Moreover, we can select \(\alpha^k\) by backtracking line search to ensure sufficient decrease in the objective function, satisfying the Armijo condition:

\[ f(\mathbf{x}^k + \alpha^k \mathbf{d}^k) \leq f(\mathbf{x}^k) + c_1\cdot \alpha^k \nabla f(\mathbf{x}^k)^\top \mathbf{d}^k \]

where \(c_1 \in (0, 1)\) is a small constant.

Quasi-Newton Methods

Newton's Method: Limitations

High Cost: Computing the Hessian and its inverse requires \(\mathcal{O}(n^3)\) operations, impractical for large problems.
Indefinite Hessian: In nonconvex cases, the Hessian may lead to steps toward saddle points.
Ill-Conditioning: Poorly conditioned Hessians amplify errors and hinder convergence.
Inaccurate Model: Local quadratic approximations may fail for complex functions, causing inefficiency or divergence.

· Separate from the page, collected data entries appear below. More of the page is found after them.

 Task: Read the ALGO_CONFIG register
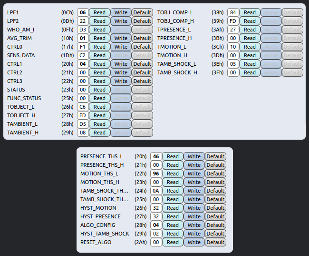tap(173, 225)
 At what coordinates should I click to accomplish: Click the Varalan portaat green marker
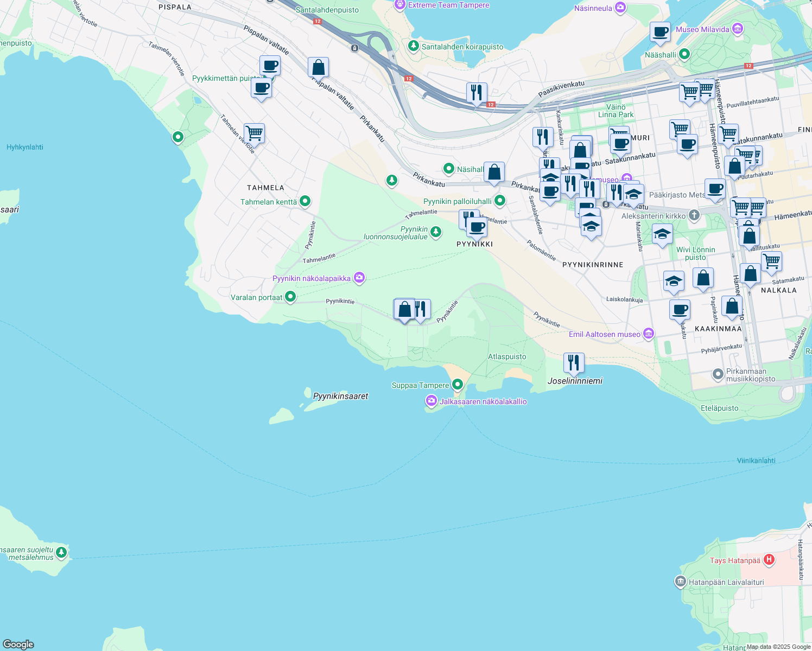tap(290, 297)
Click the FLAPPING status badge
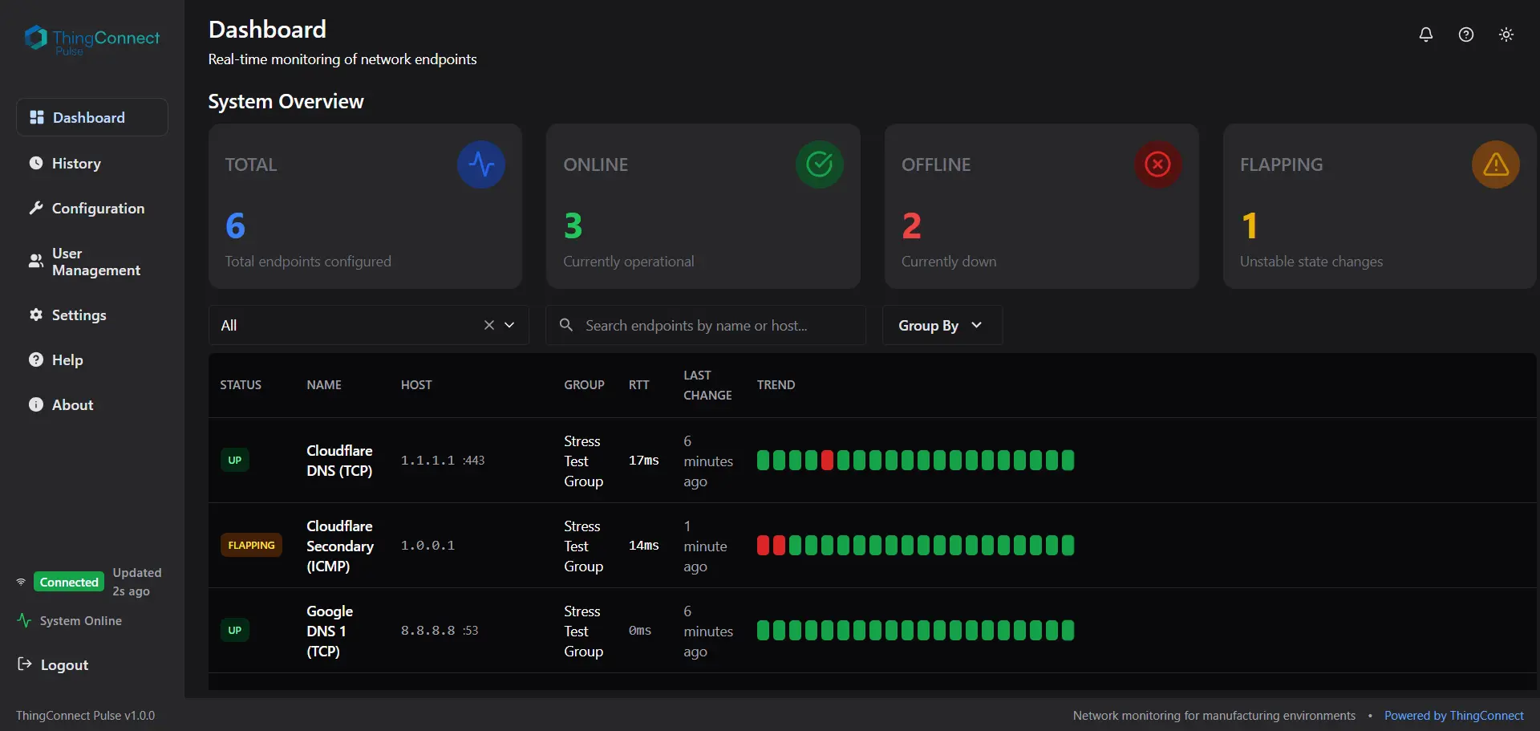The image size is (1540, 731). pyautogui.click(x=251, y=546)
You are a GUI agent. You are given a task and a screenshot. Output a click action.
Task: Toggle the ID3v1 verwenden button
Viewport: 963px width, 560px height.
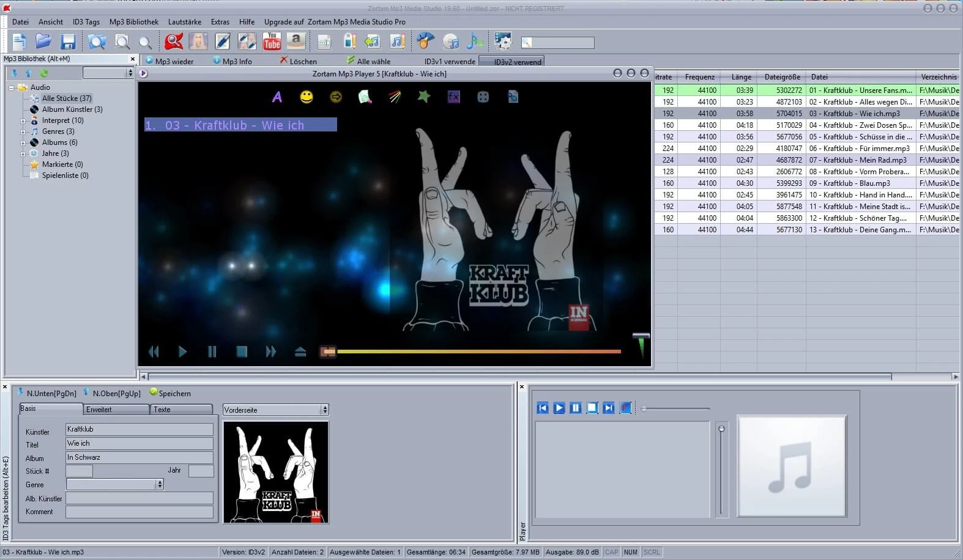(450, 62)
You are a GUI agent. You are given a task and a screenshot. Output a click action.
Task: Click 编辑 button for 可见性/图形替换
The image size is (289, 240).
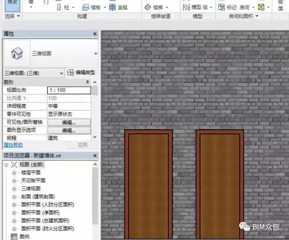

Quasi-Newton Approximation

Newton approximation:

\[ f(\mathbf{x}) \approx f(\mathbf{x}^k)+ (\mathbf{x}-\mathbf{x}^k)^\top \mathbf{g}^k+\frac12(\mathbf{x}-\mathbf{x}^k)^\top \mathbf{H}^k(\mathbf{x}-\mathbf{x}^k) \]

\[ \mathbf{H}^k\mathbf{d}^k=-\mathbf{g}^k \]

Quasi-Newton approximation:

\[ f(\mathbf{x}) \approx f(\mathbf{x}^k) + (\mathbf{x}-\mathbf{x}^k)^\top \mathbf{g}^k + \frac{1}{2}(\mathbf{x}-\mathbf{x}^k)^\top \mathbf{B}^k (\mathbf{x}-\mathbf{x}^k) \]

\[ \mathbf{B}^k\mathbf{d}^k=-\mathbf{g}^k \]

The matrix \(\mathbf{B}^k\) should:

Avoid full second-order derivatives.
Have a closed-form solution for linear equations.
Retain first-order curvature information.
Preserve the descent direction.

BFGS Method

Descent Direction

Search direction \(d^k\) should make acute angle with negative gradient.

\[ (\mathbf{g}^k)^\top\mathbf{d}^k = -(\mathbf{g}^k)^\top(\mathbf{B}^k)^{-1}\mathbf{g}^k < 0 \]

\(\mathbf{B}^k\) must be PD since for all non-negative \(\mathbf{g}^k\), \((\mathbf{g}^k)^\top(\mathbf{B}^k)^{-1}\mathbf{g}^k>0\).

Curvature Information

At the point \(\mathbf{x}^{k+1}\), the gradient is \(\mathbf{g}^{k+1}\). We want \(\mathbf{B}^{k+1}\) to satisfy:

\[ \mathbf{B}^{k+1}(\mathbf{x}^{k+1}-\mathbf{x}^k)\approx\mathbf{g}^{k+1}-\mathbf{g}^k \]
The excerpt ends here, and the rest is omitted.